As long as a patient is an established patient with a predetermined plan of care, a nurse practitioner can submit a claim incident-to a supervising physician, even if that physician did not establish the initial evaluation and treatment plan. For accuracy and proper documentation,you need to record the initial evaluating physician's name and NPI in boxes 17 and 17A of the CMS 1500 form when another physician provides the supervision for subsequent office care.
3. Don't Forego Pay If Physician Isn't Around
If the NPP service doesn't fit incident-to regulations,that doesn't mean you have to forego payment altogether.If you do not bill an NPP visit incident-to the physician,then you should code the service under the NPP's NPI number. Expect Medicare to reimburse you at 85 percent of the global, or full, fee.
Example:
A PA sees an established patient with Medicare coverage, but none of the physicians are in the office at the time. This is not an incident-to billing situation under Medicare guidelines.
Instead:
"You can bill for a PA's time, just not under any of the doctors'," says Samantha Daily, medical biller for Urologic Consultants PC in Portland, Ore. "You have to bill under the PA's name."
"
PAs may bill under their own NPI," Martin agrees."This would also depend on the payer. Some payers do not recognize mid-level providers. You can also confirm this by visiting the American Academy of Physician Assistants Web site" at www.aapa.org/gandp/3rdparty.html.

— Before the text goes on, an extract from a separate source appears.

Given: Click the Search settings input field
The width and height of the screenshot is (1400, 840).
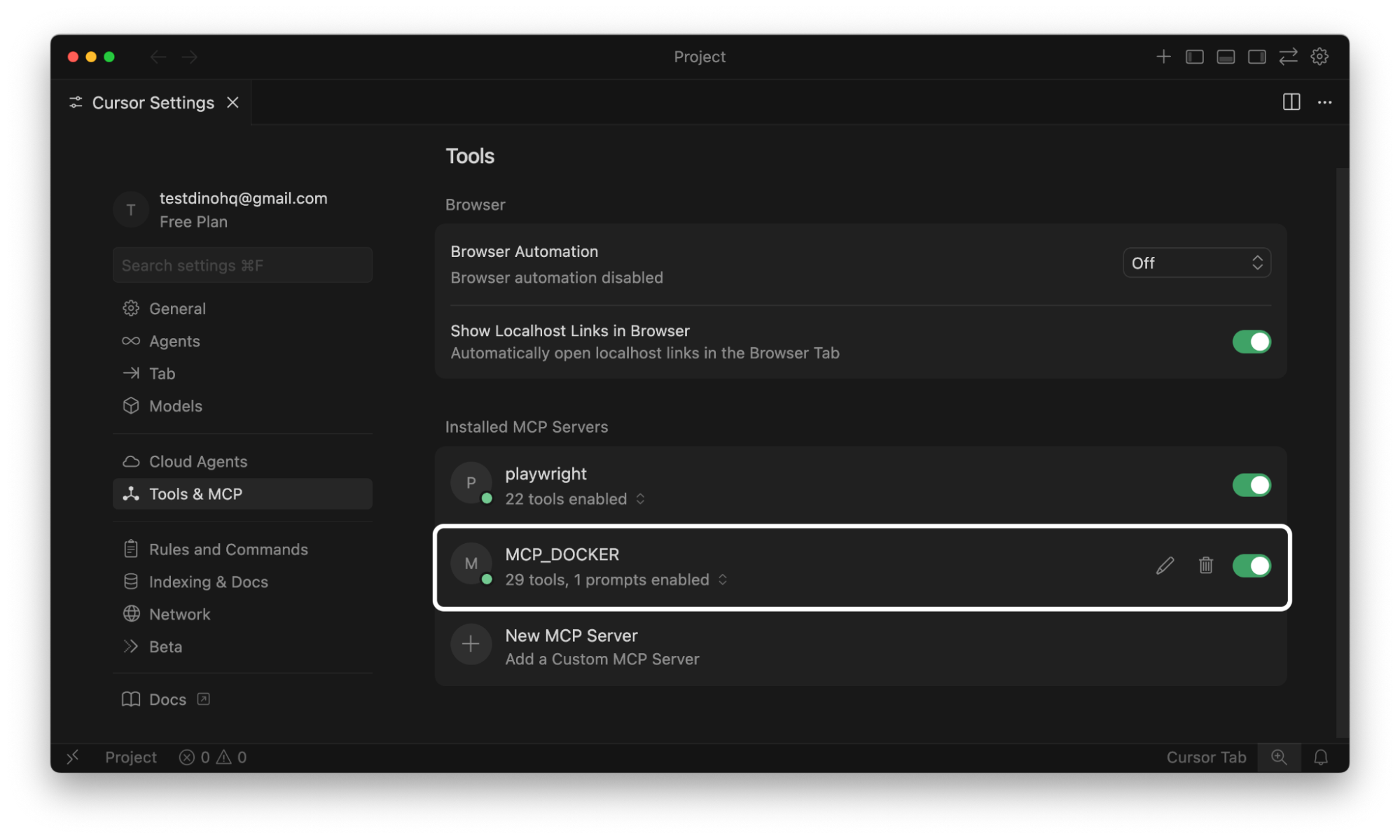Looking at the screenshot, I should click(x=242, y=265).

As stated above, Medicare will reimburse 85 percent of the global fee for NPP services that do not meet incident-to rules. Private or commercial payers, especially if they do not recognize incident-to rules or do not credential NPPs, usually pay full physician fees for NPP services provided the physician is available for "general" supervision. This is irrespective of the urologist's presence in the office or whether the patient is established, new, or a consultation.
Note:
There are some payers who do not recognize mid-level providers and will not reimburse for their services at all. Be sure you check with each payer to determine which rules you should follow.
Important:
If you spent hours poring over the 23- page incident-to guidelines that CMS had planned to implement on June 2, make sure you forget everything you learned, at least for now. On the very day that practices were supposed to start using the new incident-to guidelines, CMS rescinded Transmittal 87, noting that the document "will not be replaced at this time."
Possible rationale:
Several medical associations expressed concern about the new guidelines, saying that practices didn't have enough time to learn all of the rules and nuances in the one-month period between the transmittal's publication (May 2) and the implementation date (June 2). So, for now, stick with the old rules.